A car park near Kolotilovka. Photo: social media
One woman said someone was offering to get people across the border for 3,000 rubles (€30). Those willing to pay went to a separate bus, where 28 other Ukrainians were already waiting.
These places were being sold on behalf of someone called Yelena Lyatanskaya, whose business cards were handed out to the Ukrainians by an unknown woman in a silver Renault Logan. Pepel writes that considering Lyatanskaya “works as an ordinary cashier, she was most likely just raising money for local officials. We don’t know whether border guards were part of this scheme.”
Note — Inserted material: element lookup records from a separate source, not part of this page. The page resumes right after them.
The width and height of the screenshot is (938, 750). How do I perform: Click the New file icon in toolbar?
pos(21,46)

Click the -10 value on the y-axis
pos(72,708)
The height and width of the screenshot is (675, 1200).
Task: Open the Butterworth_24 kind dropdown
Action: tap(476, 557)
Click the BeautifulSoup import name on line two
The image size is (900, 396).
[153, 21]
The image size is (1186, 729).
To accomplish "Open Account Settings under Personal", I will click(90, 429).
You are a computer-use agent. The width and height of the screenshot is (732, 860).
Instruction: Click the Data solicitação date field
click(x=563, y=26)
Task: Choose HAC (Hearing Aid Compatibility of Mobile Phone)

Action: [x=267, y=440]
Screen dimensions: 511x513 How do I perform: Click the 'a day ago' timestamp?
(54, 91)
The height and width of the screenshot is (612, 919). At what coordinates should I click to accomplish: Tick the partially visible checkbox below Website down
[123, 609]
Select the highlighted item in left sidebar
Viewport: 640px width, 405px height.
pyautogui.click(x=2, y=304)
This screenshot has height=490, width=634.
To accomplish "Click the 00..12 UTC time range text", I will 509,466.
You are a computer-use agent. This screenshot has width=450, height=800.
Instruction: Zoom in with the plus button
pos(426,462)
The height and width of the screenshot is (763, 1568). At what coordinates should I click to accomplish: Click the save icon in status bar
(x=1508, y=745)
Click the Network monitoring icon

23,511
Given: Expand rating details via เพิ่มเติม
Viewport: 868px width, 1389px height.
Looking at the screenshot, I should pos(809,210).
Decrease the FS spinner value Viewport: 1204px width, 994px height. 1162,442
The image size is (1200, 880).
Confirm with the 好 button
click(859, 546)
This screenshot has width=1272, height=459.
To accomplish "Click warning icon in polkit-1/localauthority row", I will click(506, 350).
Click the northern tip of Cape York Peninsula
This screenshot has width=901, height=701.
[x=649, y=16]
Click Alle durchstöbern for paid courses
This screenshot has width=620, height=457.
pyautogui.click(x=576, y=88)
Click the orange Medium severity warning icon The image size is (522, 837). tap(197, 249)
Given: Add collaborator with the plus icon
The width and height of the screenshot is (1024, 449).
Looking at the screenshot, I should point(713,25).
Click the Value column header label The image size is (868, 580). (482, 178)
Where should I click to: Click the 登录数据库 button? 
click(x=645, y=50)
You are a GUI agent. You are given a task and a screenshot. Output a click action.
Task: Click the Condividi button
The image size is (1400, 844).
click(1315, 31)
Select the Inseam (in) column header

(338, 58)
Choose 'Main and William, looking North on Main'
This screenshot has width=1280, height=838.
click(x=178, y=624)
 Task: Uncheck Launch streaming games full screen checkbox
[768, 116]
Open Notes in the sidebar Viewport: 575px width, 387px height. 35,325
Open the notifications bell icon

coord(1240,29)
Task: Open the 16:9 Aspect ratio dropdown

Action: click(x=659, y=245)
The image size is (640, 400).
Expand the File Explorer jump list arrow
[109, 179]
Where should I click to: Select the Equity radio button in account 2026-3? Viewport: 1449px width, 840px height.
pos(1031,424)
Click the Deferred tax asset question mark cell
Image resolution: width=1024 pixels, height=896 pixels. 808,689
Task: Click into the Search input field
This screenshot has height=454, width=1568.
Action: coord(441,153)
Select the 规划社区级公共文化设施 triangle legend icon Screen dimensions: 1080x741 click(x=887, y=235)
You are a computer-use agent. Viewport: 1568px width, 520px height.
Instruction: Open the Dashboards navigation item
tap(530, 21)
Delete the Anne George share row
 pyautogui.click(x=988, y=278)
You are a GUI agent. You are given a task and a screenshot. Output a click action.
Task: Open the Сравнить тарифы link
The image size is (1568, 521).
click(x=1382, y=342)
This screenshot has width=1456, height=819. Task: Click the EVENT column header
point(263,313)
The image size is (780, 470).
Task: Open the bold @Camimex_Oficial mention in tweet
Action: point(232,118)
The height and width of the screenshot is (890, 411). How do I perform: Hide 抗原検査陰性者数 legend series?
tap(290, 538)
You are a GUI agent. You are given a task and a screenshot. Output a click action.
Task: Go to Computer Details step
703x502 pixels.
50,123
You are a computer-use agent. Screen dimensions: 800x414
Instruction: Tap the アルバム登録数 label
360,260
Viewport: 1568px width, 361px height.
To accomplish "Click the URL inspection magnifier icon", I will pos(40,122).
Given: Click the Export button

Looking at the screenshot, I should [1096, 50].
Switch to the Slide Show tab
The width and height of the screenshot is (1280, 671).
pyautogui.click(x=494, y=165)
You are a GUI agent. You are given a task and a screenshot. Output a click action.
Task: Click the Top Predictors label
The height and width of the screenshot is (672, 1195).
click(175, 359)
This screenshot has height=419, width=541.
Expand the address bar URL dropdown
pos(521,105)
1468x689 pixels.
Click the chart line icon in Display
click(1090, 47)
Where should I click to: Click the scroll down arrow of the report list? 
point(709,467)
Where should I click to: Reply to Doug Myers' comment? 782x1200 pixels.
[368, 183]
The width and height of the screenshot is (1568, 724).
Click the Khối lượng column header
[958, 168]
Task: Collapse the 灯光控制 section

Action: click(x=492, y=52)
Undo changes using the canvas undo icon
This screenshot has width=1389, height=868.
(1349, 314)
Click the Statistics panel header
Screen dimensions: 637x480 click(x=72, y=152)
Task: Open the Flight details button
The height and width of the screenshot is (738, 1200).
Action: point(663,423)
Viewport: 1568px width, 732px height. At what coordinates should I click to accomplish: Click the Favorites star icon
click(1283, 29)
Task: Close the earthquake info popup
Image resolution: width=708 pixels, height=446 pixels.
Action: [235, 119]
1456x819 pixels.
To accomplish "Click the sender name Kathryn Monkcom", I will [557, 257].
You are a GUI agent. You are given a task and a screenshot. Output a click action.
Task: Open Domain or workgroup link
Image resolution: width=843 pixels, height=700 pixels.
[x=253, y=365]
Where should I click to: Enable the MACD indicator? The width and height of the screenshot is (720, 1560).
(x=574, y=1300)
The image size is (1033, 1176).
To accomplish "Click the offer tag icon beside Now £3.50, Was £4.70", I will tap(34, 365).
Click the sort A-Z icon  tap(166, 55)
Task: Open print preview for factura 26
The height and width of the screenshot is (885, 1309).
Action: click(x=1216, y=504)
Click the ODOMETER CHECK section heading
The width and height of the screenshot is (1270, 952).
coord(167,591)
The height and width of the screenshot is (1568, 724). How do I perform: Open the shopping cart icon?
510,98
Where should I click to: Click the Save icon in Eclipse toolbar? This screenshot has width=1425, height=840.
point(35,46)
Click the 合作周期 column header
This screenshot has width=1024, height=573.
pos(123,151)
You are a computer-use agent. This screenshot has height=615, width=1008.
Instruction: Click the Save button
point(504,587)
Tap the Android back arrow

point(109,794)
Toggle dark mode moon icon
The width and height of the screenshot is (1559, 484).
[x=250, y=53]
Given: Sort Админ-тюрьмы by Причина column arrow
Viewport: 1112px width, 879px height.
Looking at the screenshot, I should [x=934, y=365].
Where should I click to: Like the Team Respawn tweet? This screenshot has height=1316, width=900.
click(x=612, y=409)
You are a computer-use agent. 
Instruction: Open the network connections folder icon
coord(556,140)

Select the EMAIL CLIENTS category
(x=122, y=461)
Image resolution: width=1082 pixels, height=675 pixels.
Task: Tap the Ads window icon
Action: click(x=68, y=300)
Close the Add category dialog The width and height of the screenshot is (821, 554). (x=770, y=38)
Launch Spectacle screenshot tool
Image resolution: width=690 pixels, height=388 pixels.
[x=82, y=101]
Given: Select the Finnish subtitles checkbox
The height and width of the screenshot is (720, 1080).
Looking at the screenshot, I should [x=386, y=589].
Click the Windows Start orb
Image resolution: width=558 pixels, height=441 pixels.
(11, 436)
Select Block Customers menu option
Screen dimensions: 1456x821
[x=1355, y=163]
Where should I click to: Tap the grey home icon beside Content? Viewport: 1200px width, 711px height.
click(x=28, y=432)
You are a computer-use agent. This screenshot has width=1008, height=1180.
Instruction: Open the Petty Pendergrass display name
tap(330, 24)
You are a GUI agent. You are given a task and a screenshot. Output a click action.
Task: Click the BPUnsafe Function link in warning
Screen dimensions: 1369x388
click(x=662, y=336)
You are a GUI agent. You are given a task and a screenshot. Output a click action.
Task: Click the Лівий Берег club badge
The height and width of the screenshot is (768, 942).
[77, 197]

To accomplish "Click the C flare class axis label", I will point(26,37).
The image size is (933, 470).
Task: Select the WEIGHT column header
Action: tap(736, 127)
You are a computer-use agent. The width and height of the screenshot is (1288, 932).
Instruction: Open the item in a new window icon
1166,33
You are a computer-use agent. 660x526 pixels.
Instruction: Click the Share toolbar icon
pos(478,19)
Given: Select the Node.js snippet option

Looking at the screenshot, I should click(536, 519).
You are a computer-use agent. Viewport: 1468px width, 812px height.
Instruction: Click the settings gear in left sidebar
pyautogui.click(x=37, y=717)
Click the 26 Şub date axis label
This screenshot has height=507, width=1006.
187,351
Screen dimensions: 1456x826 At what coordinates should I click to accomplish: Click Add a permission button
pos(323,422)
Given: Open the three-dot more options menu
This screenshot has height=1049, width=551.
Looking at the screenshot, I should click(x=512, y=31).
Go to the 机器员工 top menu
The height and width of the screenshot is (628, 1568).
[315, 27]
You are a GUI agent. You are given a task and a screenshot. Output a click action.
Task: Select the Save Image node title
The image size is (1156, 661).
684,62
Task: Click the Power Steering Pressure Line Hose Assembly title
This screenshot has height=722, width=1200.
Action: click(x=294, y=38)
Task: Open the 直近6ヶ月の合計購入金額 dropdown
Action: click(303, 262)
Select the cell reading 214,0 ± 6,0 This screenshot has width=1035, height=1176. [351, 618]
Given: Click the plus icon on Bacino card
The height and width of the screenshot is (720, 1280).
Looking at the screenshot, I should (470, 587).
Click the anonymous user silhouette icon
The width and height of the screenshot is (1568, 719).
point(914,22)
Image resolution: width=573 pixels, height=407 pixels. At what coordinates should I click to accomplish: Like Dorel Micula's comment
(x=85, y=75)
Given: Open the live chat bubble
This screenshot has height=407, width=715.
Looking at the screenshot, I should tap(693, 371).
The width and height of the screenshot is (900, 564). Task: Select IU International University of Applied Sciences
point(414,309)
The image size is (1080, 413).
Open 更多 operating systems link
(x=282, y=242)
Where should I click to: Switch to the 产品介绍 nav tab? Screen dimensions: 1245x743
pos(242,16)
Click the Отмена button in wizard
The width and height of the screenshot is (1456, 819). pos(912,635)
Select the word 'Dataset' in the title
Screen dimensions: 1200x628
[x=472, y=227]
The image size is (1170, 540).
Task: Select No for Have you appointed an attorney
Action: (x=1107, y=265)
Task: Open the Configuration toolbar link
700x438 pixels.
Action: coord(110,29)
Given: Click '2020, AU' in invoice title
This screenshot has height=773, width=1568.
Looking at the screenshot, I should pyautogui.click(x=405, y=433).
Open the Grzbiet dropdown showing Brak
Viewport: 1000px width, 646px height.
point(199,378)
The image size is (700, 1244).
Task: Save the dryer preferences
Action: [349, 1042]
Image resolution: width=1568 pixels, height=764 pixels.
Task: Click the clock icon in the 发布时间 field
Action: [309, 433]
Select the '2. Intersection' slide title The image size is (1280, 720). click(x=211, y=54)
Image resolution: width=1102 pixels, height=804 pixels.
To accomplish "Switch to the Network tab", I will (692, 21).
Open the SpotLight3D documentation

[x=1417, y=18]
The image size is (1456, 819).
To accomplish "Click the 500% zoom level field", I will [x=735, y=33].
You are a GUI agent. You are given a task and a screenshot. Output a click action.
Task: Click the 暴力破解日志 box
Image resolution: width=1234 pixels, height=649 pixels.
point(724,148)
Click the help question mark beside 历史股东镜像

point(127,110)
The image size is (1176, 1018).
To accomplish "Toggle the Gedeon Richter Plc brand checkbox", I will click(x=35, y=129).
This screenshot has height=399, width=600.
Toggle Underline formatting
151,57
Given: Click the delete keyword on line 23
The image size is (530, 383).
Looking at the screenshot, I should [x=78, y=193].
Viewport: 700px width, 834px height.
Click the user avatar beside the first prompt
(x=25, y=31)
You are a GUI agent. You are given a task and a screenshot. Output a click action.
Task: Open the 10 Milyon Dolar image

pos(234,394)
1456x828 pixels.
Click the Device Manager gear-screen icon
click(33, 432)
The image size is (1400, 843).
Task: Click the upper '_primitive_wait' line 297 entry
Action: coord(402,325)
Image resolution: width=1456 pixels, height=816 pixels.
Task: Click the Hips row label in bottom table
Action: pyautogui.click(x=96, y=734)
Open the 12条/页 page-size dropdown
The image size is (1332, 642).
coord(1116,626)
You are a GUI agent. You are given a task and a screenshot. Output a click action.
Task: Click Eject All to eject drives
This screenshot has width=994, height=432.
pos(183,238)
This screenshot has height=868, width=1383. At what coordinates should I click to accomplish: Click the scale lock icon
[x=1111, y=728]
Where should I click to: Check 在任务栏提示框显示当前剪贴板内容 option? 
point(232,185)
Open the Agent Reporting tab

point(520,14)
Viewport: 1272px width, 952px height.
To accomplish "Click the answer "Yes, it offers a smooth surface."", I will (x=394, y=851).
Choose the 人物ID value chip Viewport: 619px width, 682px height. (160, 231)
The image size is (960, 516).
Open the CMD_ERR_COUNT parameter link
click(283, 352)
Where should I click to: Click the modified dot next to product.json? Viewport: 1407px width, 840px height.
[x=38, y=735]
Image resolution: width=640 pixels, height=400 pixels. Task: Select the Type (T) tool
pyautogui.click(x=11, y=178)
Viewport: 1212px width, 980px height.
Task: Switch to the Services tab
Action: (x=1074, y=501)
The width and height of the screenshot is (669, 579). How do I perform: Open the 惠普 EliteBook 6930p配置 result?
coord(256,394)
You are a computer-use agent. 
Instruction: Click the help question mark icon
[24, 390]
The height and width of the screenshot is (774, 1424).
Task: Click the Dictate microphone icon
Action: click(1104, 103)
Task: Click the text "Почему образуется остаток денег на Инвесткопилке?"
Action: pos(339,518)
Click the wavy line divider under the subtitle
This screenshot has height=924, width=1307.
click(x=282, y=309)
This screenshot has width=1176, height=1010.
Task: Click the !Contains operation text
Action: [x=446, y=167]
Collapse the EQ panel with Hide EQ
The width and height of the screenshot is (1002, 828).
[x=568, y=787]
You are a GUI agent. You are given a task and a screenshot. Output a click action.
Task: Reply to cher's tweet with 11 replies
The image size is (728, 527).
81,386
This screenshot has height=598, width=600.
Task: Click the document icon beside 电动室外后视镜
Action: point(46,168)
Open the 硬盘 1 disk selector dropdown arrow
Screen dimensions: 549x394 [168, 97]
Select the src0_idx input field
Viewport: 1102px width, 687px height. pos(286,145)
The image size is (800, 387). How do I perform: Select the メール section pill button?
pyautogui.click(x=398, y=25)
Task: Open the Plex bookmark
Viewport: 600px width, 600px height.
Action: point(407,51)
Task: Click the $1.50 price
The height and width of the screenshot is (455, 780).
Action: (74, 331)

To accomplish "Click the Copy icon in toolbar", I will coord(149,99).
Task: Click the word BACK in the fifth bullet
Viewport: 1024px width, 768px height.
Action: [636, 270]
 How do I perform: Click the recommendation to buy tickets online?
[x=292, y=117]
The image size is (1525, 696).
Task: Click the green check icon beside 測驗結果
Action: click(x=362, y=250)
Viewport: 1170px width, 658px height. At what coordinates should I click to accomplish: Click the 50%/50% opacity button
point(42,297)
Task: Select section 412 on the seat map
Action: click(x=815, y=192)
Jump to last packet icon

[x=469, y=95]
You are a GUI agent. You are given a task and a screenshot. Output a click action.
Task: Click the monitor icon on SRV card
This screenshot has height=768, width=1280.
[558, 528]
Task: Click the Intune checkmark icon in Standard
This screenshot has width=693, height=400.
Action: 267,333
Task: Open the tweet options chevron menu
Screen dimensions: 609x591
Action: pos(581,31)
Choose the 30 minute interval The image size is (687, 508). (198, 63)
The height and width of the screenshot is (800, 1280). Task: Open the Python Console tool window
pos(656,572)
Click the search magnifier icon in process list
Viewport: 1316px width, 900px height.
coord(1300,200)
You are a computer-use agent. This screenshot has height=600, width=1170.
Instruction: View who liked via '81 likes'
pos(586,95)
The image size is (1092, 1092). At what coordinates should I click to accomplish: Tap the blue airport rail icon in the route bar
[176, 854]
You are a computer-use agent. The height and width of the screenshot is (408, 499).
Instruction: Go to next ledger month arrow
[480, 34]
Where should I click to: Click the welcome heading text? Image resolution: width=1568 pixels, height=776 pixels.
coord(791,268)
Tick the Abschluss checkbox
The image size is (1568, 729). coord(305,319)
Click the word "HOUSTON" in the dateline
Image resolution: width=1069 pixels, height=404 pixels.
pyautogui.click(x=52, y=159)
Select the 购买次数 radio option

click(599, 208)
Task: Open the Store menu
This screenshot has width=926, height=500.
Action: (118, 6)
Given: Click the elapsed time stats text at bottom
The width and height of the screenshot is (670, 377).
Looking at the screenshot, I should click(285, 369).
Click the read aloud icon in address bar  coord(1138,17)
Irina crossed the border with her husband and three children two weeks ago. She told the BBC that a woman met her in the car park, put her on the list and told her she would have to wait three days. The duty officer suggested they could pay 3,000 rubles (€30) per person instead. At that point, Irina’s family got on the first bus in the queue and reached the border quickly.
“That woman had been sent by the local authorities. She started negotiating with the couriers herself,” Sergey, a volunteer, explains.
He says the authorities make money by artificially inflating the queue.
Appealing to the authorities
While volunteers are attempting to help people in the queue themselves, they are also attempting to get the authorities involved. Notably, they have appealed directly to the governor of the Belgorod region, Vyacheslav Gladkov, the Ministry of Emergency Situations and even Russia’s Federal Security Service (FSB).
“We ask you to organise heated tents with benches, thermostats, beds and thermal blankets in the checkpoint area urgently. We also ask you to distribute hot drinks and meals.”
Volunteers also demanded the FSB send additional border guards to the checkpoint to expedite the crossings.
The authorities have yet to respond. But after media reports on the selling of seats at the border crossing, the queue has significantly decreased.
“After all the fuss, people did finally get across, but the story doesn’t end there. Even if there is no queue, people are still waiting for three to six hours. These are unrealistic conditions for pensioners and children,” Nadin observed.